# Grain Filler



## wayne086 (Jan 22, 2010)

Hi,
Where can I get Grain Filler,I tried Home depot,Rona,Home Hardware,I asked the clerks and they looked at me like I had 3 heads.They had no clue what I was talking about,what is the brand that I need to find for a butterscotch blonde finish on a Fender 52RI ash Tele body,I stripped to the wood but not the filler,it has a nice smooth Natural finish,but some spots lifted,it was painted black.That is why I stripped it and the paint was pretty beat up.


----------



## copperhead (May 24, 2006)

:wave:i have got the same look a few times .Benjamin Moore makes grain filler that works good it looks just like peanut butter .but i buy it at THE PAINT SHOP but its a franchise that has about 20 stores across Newfoundland .i don't say it too hard to find Benjamin products in Ottawa


----------



## dradlin (Feb 27, 2010)

www.woodessence.com


----------



## Jim DaddyO (Mar 20, 2009)

you can use shellac and I think Lee Valley carries a sandable wood grain filler.


----------



## Lab123 (May 27, 2007)

The best filler that I have found is Z-Poxy...I bought mine on E-bay...This is a great filler. Larry


----------



## Alain Moisan (Jan 16, 2010)

I use epoxy as well. (Just not Z-Poxy).
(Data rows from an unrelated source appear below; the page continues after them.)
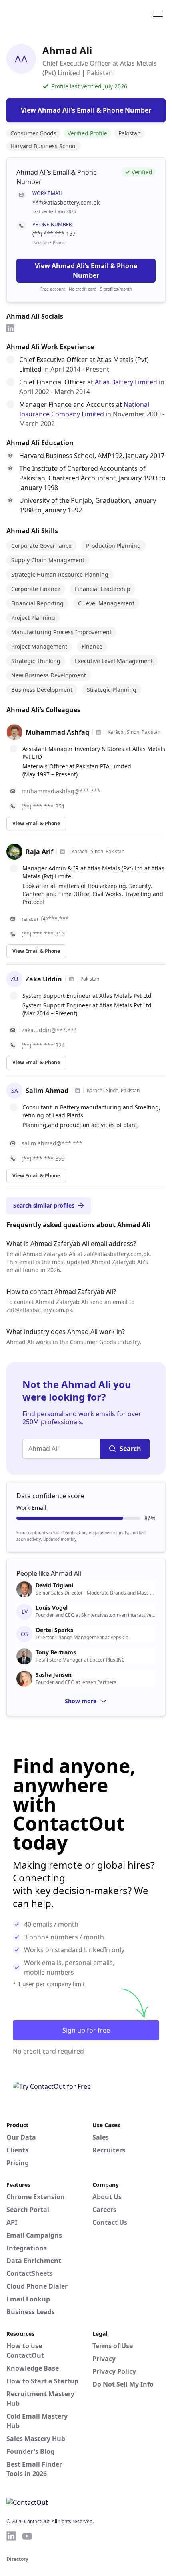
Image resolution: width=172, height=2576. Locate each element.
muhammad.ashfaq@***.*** (61, 791)
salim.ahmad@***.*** (52, 1143)
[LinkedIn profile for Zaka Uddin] (71, 979)
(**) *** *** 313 (43, 934)
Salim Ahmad (47, 1090)
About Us (107, 2196)
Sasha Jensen (54, 1675)
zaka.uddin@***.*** (49, 1030)
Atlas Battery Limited (126, 382)
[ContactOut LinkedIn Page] (11, 2536)
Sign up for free (86, 2030)
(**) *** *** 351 (43, 806)
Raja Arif (39, 851)
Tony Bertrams (56, 1652)
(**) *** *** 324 (43, 1045)
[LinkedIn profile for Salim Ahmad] (77, 1090)
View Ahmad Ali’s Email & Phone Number (86, 270)
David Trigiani (54, 1585)
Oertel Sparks (54, 1630)
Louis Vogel (52, 1608)
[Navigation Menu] (158, 13)
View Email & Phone (36, 823)
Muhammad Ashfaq (57, 732)
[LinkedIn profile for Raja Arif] (62, 851)
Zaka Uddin (44, 979)
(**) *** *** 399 (43, 1158)
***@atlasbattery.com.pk (66, 202)
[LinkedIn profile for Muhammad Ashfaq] (98, 732)
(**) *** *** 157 (54, 233)
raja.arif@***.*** (45, 918)
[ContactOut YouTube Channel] (27, 2536)
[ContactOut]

Works well and the final look is wonderfull. Much better than any colored filler I've tried/seen.


----------



## wayne086 (Jan 22, 2010)

Thanks Guys,picked up grain filler at moores paints.


----------



## copperhead (May 24, 2006)

anything local works best no waiting by the mailbox just GIT-R-DONE
here on the rock almost everything i use has to be ordered
:smilie_flagge17:


----------



## Matthew (Jan 19, 2009)

Samething for me on the other rock in Victoria. It adds a lot of time to the build!


----------